> What is needed: All lines from the one with "Click the small page number 6 at bottom right" to the end of the data: return those exactly, and only those.

** Data supplied follows **

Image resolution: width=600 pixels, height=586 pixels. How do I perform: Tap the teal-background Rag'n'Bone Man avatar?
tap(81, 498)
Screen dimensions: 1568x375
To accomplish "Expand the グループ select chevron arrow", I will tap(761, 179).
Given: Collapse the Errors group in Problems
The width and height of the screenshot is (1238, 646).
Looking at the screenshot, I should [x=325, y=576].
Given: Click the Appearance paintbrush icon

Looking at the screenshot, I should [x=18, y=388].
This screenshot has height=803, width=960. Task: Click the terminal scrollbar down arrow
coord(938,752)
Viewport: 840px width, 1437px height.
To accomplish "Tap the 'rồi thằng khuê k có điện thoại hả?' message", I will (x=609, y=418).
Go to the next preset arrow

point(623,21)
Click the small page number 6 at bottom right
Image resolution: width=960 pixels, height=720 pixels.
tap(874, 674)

** End of Data supplied **

> Response below:
Click the small page number 6 at bottom right
Image resolution: width=960 pixels, height=720 pixels.
tap(874, 674)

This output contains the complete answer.